Compressing SnapshotData with zlib

This CL introduces, and turns on by default, compression for snapshots.
The compression is handled in SnapshotCompression, which is a new static
helper class for producing/consuming compressed SnapshotData.

To turn off snapshot compression (accomplished by removing calls of
Compress/Decompress) set the GN arg:
v8_disable_snapshot_compression = true


Bug: chromium:833361
Change-Id: If8abc3662e8473fbd0c94e443946fbea804a305e
Reviewed-on: https://chromium-review.googlesource.com/c/v8/v8/+/1846066
Commit-Queue: Sam Maier <smaier@chromium.org>
Reviewed-by: Jakob Gruber <jgruber@chromium.org>
Cr-Commit-Position: refs/heads/master@{#66230}
This commit is contained in:
Sam Maier 2020-02-07 15:22:04 -05:00 committed by Commit Bot
parent 6239ec101a
commit 858e3c7ef7
8 changed files with 233 additions and 27 deletions

View File

@ -211,6 +211,9 @@ declare_args() {
# Enable additional targets necessary for verification of torque
# file generation
v8_verify_torque_generation_invariance = false
# Disable all snapshot compression.

Entries:
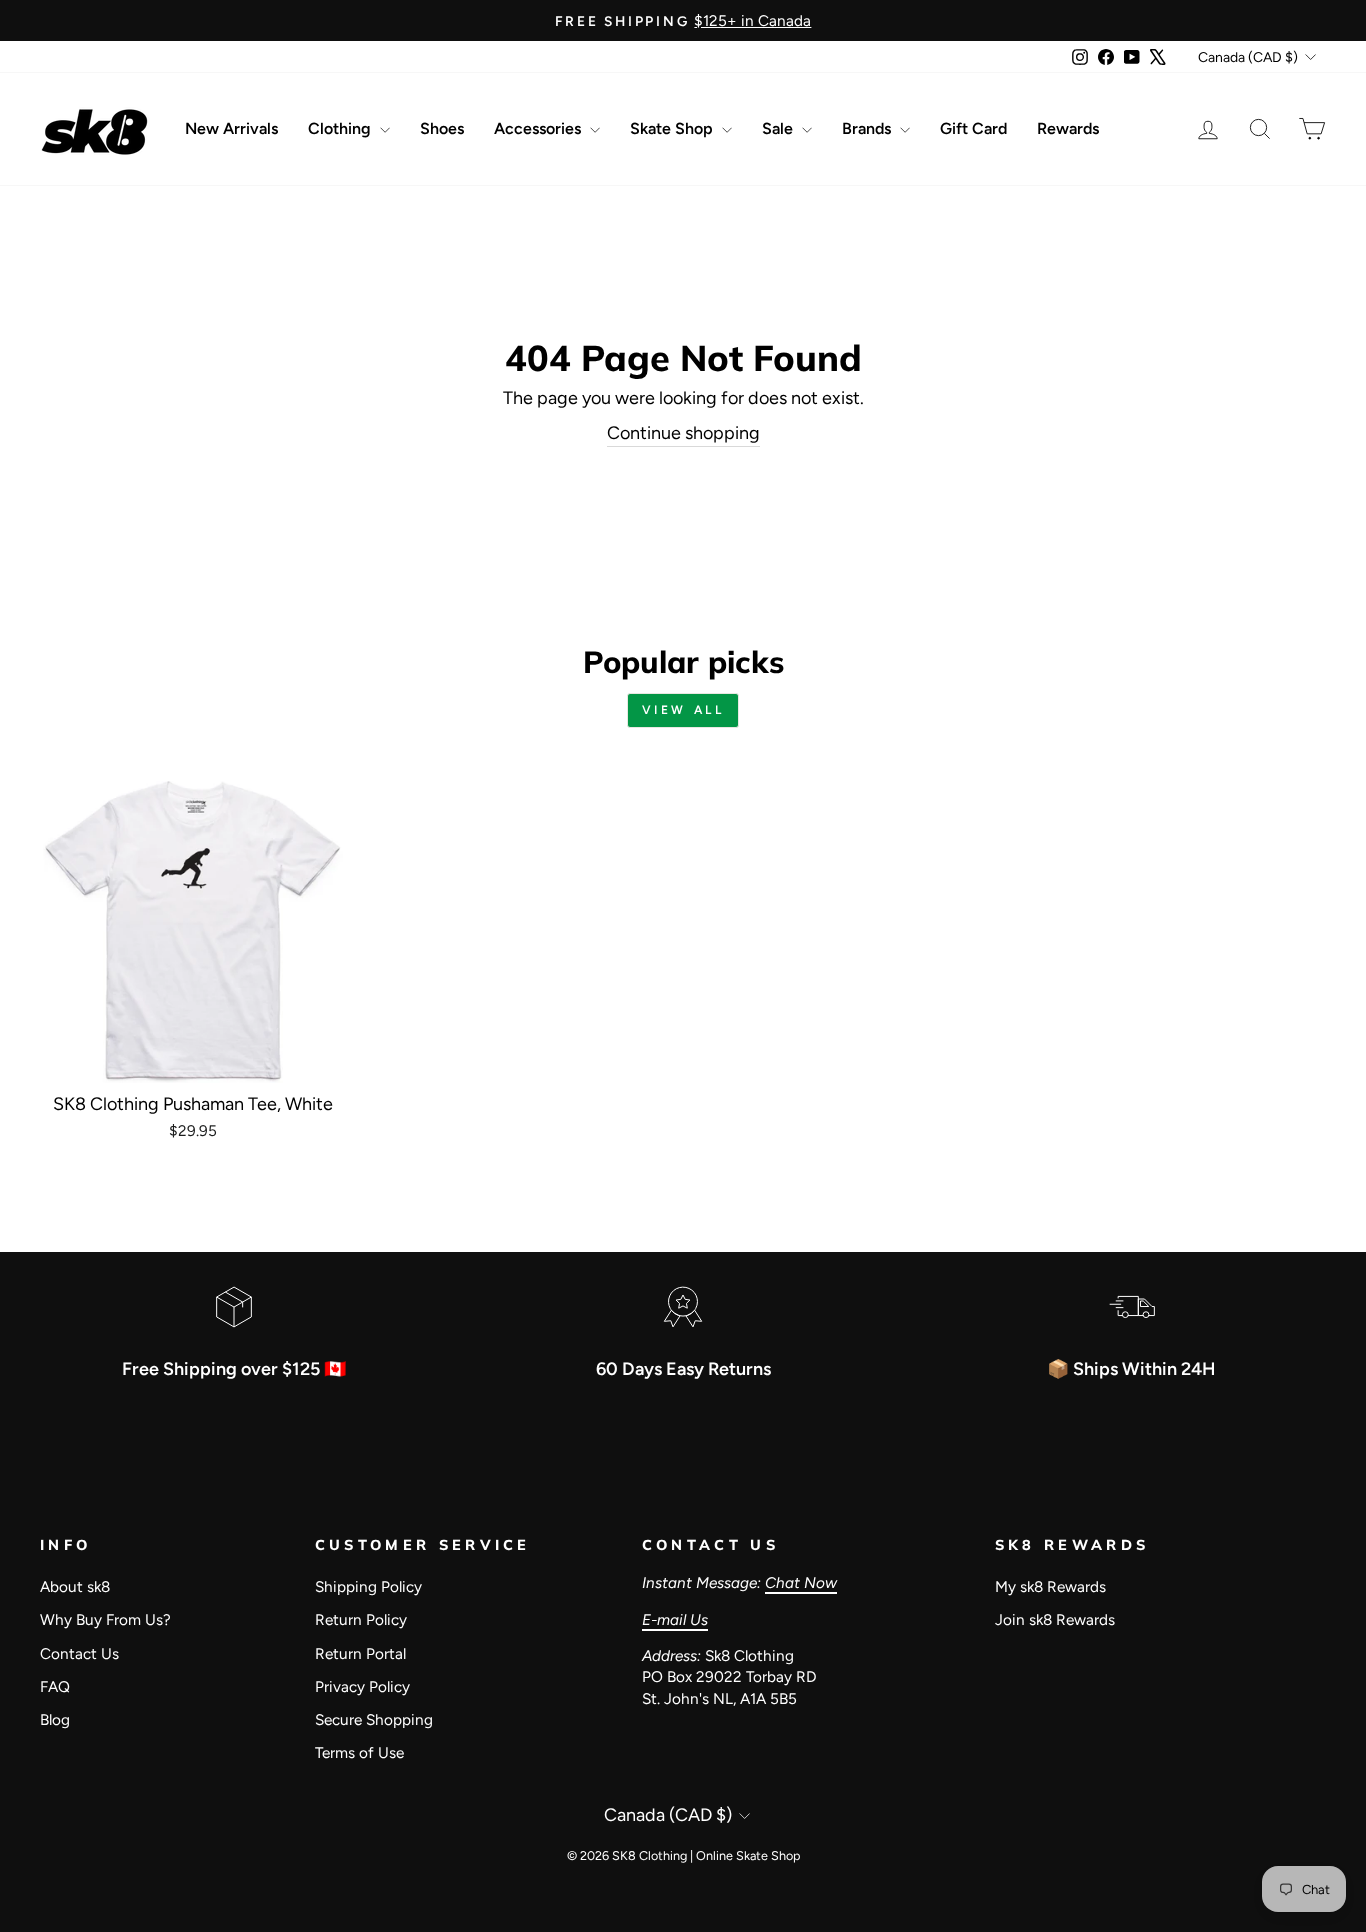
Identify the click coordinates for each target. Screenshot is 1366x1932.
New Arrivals (231, 128)
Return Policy (361, 1619)
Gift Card (973, 128)
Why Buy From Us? (105, 1619)
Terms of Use (359, 1752)
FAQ (55, 1686)
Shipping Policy (368, 1586)
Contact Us (79, 1653)
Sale (779, 128)
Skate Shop (673, 128)
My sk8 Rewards (1050, 1586)
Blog (55, 1719)
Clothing (341, 128)
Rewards (1068, 128)
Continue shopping (683, 433)
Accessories (539, 128)
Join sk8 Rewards (1055, 1619)
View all (683, 710)
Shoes (442, 128)
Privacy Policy (362, 1686)
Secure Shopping (374, 1719)
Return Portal (360, 1653)
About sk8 (75, 1586)
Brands (868, 128)
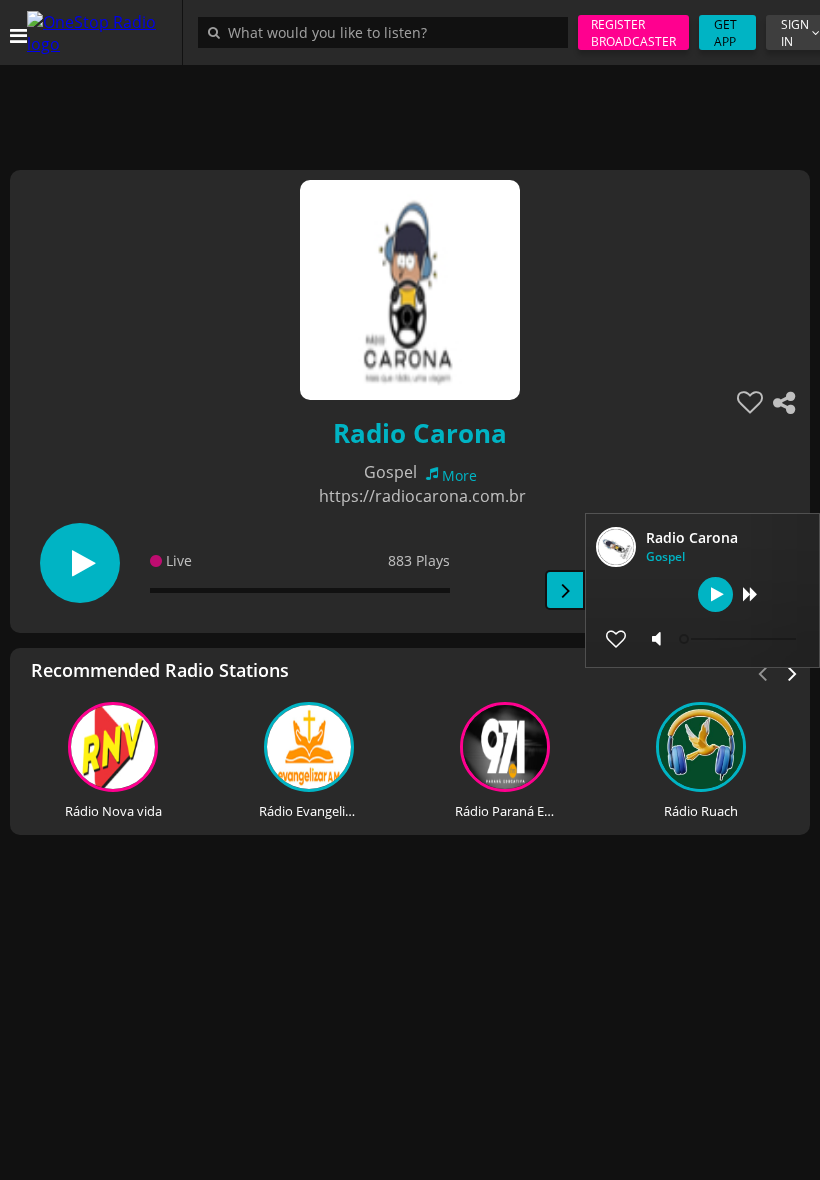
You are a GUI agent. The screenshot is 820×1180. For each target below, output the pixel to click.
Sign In (795, 33)
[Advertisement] (410, 110)
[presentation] (793, 672)
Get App (725, 33)
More (459, 475)
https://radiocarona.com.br (422, 496)
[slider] (740, 639)
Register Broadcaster (633, 33)
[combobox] (388, 32)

Prompt 1: Repeat the snapshot compression commit word for word, from "Compressing SnapshotData with" up to and including "producing/consuming compressed SnapshotData.".
Prompt 2: In two sentences, summarize the snapshot compression commit.

Task response 1:
Compressing SnapshotData with zlib

This CL introduces, and turns on by default, compression for snapshots.
The compression is handled in SnapshotCompression, which is a new static
helper class for producing/consuming compressed SnapshotData.

Task response 2: The change introduces compression for snapshots and turns it on by default, with the work handled by SnapshotCompression, a new static helper class for producing and consuming compressed SnapshotData. Snapshot compression can be turned off by setting the GN arg v8_disable_snapshot_compression to true.